António Mesquita
"Este é o primeiro princípio da democracia: que as coisas essenciais são aquelas que temos em comum, não as coisas que temos separadamente. E o segundo princípio é meramente este: que o instinto ou o desejo político é uma dessas coisas que temos em comum. Apaixonar-se de amor é mais poético do que enamorar-se da poesia. A convicção democrática é que o governo (que ajuda a governar a tribo) é algo de parecido com a paixão amorosa e não algo como o entusiasmo pela poesia. Não é como tocar órgão numa igreja, ou pintar em pergaminho, descobrir o Polo Norte (esse hábito insidioso), 'looping the loop', ou ser Astrónomo Real, etc. Porque estas coisas não queremos que um homem as faça, a não ser que as faça bem."

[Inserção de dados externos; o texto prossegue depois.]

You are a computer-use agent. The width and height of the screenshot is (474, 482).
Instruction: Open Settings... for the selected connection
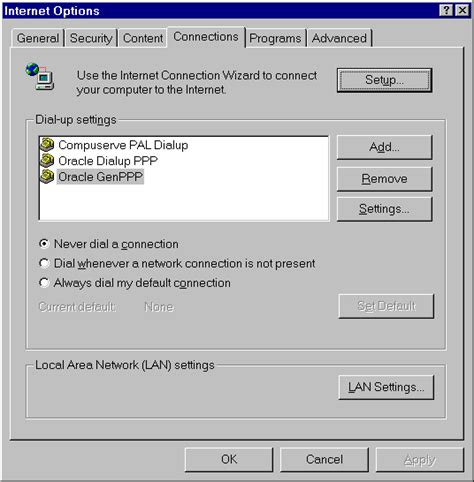click(x=384, y=209)

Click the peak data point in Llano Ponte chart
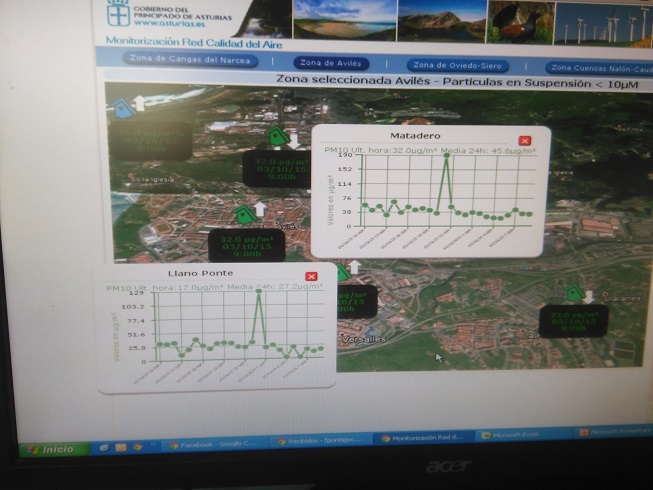pyautogui.click(x=258, y=291)

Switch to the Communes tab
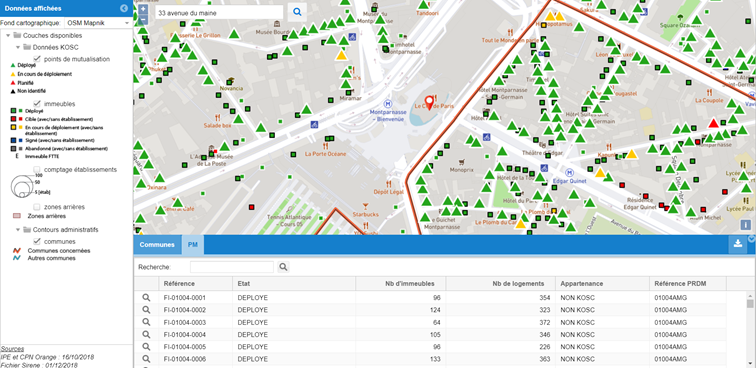click(157, 245)
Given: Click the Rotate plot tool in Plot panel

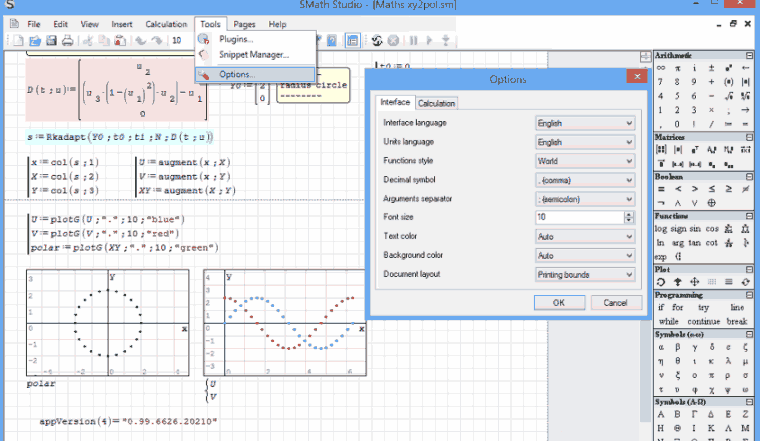Looking at the screenshot, I should click(661, 281).
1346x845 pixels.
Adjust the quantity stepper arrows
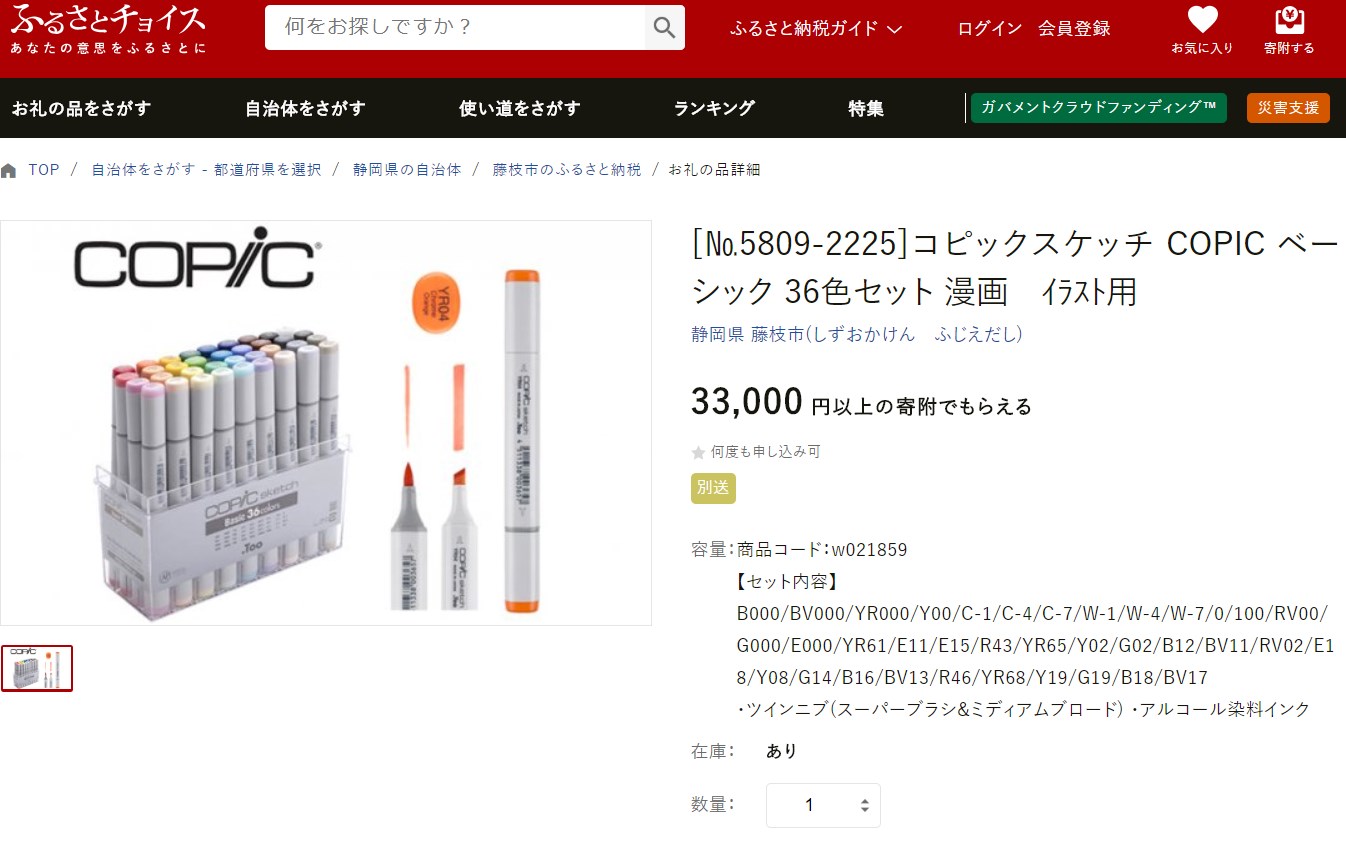click(865, 805)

"Orthodoxy" (G.K.Chesterton)
Chamemos a esta declaração uma tentativa de recordar o básico. Mas terá sido como diz Chesterton na fonte grega? Aristóteles não tem dúvidas: somos um animal político. Não pode haver nada mais em comum do que isso. Mas não é tudo. O mestre daquele filósofo, Platão, dizia que a política é uma arte e que corremos o risco de naufragarmos se entregarmos o leme ao primeiro que apareça.
Portanto, duas ideias, em vez da simplicidade vitoriana.Se saltarmos para a actualidade, para este momento, em que, precisamente no 'berço da democracia', se pôs de rastos a mesma democracia, quando a ideia 'genial' do referendo de Tsipras se defrontou com a 'realpolitik' da Finança Mundial, temos aquela pirueta inconcebível do governo. O referendo foi concebido como o último cartucho, a 'bala de prata' que espalharia o susto entre os 'democratas' europeus. Na verdade, verificou-se o que se sabia há muito tempo: a democracia de um pequeno país não tem qualquer valor frente a outras democracias mais poderosas. Pode ser sacrificada pelo medo, o medo da Finança, o medo de outros eleitorados, o que for.

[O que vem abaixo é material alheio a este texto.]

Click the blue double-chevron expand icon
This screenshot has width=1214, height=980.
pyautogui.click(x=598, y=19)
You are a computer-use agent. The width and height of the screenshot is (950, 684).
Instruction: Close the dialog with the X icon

Quer dizer que a palavra democracia, na Europa, já não corresponde a um espírito, a um princípio. A nível das nações é retórica. Um estado é um estado é um estado. No dia em que o cálculo de Tsipras saiu errado, a Força dos estados apareceu sem máscara.
O maior estrago, porém, não foi causado à Europa que perdeu o fôlego, porventura, de vez. Foi na 'pátria da democracia', dentro do próprio estado grego. A vontade do povo foi oferecida em holocausto à agiotagem internacional. O espírito democrático foi esvaziado. Cedeu à pistola. Mas começou por ter sido jogado como uma ficha de casino.
As palavras de Chesterton, depois disto, perdem-se no passado remoto. Mas eu encontro nelas, apesar disso, uma bela nostalgia, que já não é paixão de amor, mas queda no sucedâneo poético.